▶ [The data]
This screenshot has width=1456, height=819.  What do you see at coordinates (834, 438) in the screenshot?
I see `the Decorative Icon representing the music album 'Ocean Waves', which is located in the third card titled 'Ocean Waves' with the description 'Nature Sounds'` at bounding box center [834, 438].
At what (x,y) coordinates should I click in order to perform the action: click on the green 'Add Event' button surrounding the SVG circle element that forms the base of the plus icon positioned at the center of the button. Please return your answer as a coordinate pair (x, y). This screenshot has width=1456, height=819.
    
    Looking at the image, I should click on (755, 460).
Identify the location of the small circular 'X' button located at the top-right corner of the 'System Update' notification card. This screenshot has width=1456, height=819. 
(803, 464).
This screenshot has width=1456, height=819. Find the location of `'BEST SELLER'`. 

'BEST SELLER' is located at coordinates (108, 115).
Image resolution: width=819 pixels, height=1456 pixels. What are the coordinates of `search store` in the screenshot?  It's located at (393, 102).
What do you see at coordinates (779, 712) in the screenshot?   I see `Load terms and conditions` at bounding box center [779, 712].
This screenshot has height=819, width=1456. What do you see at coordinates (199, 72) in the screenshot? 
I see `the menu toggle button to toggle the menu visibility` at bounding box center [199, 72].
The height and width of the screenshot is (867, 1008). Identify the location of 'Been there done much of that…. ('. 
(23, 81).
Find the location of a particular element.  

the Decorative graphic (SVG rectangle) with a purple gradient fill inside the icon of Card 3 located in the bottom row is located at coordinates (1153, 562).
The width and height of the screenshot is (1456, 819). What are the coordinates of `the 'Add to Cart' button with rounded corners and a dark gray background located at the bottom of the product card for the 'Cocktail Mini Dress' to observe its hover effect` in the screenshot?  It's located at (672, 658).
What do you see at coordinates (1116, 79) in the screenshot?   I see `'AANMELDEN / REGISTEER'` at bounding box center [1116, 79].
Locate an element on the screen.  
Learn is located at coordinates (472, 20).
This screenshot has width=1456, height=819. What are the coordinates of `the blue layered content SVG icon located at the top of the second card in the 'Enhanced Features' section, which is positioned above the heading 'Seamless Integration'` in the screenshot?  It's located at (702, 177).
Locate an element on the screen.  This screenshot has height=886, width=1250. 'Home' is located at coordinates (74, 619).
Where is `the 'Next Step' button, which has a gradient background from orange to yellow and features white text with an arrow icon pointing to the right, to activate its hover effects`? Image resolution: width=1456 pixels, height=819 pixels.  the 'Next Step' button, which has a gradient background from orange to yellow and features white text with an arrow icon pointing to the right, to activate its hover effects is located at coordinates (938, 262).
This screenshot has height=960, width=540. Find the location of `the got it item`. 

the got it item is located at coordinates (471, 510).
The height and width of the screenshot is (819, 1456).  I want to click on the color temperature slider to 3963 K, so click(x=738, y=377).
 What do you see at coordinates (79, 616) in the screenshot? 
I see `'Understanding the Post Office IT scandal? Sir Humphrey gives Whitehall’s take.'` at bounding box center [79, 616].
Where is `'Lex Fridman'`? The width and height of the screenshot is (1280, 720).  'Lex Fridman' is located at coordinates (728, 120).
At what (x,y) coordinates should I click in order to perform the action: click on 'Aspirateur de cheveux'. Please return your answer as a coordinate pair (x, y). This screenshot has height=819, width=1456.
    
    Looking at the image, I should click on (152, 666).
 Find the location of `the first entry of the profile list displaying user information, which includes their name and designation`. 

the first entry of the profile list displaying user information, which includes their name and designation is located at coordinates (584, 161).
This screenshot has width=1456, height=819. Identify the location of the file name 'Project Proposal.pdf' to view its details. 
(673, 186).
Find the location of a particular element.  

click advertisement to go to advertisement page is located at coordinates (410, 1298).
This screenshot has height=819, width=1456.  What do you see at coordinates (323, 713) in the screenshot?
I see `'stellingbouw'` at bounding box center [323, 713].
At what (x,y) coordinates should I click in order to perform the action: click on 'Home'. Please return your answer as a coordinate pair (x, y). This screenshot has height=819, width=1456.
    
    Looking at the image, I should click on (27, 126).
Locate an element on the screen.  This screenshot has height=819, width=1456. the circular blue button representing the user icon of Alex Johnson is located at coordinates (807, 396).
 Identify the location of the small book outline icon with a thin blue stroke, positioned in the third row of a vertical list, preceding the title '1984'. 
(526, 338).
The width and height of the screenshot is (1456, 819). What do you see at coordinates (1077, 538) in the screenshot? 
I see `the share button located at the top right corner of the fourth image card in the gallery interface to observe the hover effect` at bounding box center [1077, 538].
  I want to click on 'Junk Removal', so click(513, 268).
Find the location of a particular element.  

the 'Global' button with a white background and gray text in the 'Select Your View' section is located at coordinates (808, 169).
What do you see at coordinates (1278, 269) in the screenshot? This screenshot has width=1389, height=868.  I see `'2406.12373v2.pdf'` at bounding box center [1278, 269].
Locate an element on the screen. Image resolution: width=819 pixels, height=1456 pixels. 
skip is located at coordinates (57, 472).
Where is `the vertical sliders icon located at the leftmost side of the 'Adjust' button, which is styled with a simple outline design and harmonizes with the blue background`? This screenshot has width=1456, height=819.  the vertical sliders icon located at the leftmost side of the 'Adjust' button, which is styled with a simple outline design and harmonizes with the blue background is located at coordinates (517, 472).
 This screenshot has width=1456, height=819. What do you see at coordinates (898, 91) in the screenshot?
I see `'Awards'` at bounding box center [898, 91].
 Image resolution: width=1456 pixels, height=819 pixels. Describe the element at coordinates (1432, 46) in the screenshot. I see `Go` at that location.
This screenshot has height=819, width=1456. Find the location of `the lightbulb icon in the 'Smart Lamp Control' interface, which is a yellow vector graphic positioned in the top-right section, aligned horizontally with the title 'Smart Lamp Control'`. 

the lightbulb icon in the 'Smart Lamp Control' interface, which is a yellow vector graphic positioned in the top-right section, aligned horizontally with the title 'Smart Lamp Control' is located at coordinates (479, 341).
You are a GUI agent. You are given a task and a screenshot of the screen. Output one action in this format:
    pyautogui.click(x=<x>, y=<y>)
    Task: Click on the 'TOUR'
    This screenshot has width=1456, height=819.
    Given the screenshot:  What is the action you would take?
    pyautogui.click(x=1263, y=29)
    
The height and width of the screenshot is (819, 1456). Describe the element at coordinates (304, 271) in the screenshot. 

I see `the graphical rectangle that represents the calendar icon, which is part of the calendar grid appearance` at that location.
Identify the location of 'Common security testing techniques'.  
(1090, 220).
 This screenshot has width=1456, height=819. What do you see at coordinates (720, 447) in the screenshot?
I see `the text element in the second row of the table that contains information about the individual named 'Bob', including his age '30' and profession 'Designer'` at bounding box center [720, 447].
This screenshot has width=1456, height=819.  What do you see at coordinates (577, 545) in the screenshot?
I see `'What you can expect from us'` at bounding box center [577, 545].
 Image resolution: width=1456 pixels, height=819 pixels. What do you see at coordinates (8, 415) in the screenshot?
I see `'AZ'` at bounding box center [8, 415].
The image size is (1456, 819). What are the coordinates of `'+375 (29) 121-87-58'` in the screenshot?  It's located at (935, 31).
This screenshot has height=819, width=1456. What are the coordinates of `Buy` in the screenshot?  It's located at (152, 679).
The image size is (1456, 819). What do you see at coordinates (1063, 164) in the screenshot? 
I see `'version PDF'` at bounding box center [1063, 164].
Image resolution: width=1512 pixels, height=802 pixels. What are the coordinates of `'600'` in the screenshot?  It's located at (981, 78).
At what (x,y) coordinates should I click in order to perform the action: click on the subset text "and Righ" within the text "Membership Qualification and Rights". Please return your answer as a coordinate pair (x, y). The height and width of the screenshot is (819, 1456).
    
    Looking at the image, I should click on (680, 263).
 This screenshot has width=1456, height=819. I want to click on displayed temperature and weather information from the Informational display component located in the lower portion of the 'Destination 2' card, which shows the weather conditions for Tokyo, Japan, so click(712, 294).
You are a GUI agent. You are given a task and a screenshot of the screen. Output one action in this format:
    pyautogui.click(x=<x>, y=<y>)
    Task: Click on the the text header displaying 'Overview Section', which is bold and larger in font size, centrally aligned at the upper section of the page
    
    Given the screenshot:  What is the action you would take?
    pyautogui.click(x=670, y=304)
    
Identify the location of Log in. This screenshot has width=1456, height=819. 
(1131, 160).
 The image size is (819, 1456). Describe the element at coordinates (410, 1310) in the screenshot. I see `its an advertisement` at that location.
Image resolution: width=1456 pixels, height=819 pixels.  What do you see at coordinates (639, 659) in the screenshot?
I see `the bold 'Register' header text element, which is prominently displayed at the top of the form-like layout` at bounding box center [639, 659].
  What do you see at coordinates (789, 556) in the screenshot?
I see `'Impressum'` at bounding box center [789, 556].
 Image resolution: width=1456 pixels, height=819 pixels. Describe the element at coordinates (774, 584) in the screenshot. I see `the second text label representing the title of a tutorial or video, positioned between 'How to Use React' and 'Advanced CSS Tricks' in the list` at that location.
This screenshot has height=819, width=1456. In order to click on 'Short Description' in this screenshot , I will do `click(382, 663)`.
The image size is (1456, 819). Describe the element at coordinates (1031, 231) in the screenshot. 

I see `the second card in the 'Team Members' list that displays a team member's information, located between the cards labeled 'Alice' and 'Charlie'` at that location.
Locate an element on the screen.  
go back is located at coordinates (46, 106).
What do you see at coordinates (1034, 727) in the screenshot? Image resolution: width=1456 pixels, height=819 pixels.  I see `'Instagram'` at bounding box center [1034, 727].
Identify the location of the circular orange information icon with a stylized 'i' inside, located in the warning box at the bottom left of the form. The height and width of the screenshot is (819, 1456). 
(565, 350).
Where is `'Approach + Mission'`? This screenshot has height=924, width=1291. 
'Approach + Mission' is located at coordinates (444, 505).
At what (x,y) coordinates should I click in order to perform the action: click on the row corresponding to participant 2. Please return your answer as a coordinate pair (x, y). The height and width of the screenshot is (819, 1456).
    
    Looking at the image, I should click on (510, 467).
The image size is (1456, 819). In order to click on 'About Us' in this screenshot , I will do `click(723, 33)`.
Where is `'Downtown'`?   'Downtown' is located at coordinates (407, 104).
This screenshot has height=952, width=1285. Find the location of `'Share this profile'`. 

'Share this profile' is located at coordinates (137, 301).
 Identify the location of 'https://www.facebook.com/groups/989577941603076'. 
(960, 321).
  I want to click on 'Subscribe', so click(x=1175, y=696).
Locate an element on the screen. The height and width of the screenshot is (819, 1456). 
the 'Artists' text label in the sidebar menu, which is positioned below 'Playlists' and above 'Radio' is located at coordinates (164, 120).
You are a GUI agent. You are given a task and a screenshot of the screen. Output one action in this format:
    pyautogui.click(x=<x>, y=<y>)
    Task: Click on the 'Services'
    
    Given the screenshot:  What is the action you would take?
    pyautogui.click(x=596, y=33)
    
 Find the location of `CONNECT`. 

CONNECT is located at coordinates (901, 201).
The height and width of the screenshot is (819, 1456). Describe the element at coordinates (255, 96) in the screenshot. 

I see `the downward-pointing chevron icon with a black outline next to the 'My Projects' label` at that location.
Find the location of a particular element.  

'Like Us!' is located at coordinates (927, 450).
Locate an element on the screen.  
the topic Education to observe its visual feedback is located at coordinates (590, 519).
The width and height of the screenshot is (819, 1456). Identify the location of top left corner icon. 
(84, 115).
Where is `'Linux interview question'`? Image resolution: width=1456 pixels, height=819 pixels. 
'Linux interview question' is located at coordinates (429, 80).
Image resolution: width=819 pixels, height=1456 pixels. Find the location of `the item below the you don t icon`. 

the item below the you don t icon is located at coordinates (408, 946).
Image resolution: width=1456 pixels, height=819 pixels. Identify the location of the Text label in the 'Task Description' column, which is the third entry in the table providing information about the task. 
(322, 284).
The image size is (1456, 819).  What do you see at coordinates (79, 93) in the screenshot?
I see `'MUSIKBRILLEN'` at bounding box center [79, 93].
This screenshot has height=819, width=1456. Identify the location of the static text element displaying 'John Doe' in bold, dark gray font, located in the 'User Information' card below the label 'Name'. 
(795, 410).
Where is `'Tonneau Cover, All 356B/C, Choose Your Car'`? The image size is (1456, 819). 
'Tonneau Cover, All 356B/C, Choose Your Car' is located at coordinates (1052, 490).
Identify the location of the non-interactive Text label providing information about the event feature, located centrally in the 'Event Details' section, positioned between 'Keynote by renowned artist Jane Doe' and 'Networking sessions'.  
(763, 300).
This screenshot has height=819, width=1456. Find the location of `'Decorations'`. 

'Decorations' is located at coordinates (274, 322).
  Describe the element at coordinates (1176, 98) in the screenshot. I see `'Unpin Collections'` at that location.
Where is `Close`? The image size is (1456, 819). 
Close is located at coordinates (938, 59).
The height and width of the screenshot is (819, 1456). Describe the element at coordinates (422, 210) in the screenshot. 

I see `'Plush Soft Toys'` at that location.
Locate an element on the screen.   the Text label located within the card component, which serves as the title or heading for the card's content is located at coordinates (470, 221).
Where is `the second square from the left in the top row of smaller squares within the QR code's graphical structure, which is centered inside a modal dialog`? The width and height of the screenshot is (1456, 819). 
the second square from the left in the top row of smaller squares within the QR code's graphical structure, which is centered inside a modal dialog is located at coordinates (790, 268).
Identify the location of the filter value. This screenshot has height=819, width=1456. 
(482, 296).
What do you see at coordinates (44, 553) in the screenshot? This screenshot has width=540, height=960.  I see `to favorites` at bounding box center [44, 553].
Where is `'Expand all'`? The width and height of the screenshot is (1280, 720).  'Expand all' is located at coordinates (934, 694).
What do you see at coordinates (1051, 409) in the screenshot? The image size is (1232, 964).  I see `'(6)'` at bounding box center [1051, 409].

▶ [What needs to be done] Reproduce the material above verbatim, from its first line up to and including the line that contains "What do you see at coordinates (779, 712)".

▶ [Task solution]
This screenshot has width=1456, height=819.  What do you see at coordinates (834, 438) in the screenshot?
I see `the Decorative Icon representing the music album 'Ocean Waves', which is located in the third card titled 'Ocean Waves' with the description 'Nature Sounds'` at bounding box center [834, 438].
At what (x,y) coordinates should I click in order to perform the action: click on the green 'Add Event' button surrounding the SVG circle element that forms the base of the plus icon positioned at the center of the button. Please return your answer as a coordinate pair (x, y). This screenshot has width=1456, height=819.
    
    Looking at the image, I should click on (755, 460).
Identify the location of the small circular 'X' button located at the top-right corner of the 'System Update' notification card. This screenshot has width=1456, height=819. 
(803, 464).
This screenshot has width=1456, height=819. Find the location of `'BEST SELLER'`. 

'BEST SELLER' is located at coordinates (108, 115).
Image resolution: width=819 pixels, height=1456 pixels. What are the coordinates of `search store` in the screenshot?  It's located at (393, 102).
What do you see at coordinates (779, 712) in the screenshot?   I see `Load terms and conditions` at bounding box center [779, 712].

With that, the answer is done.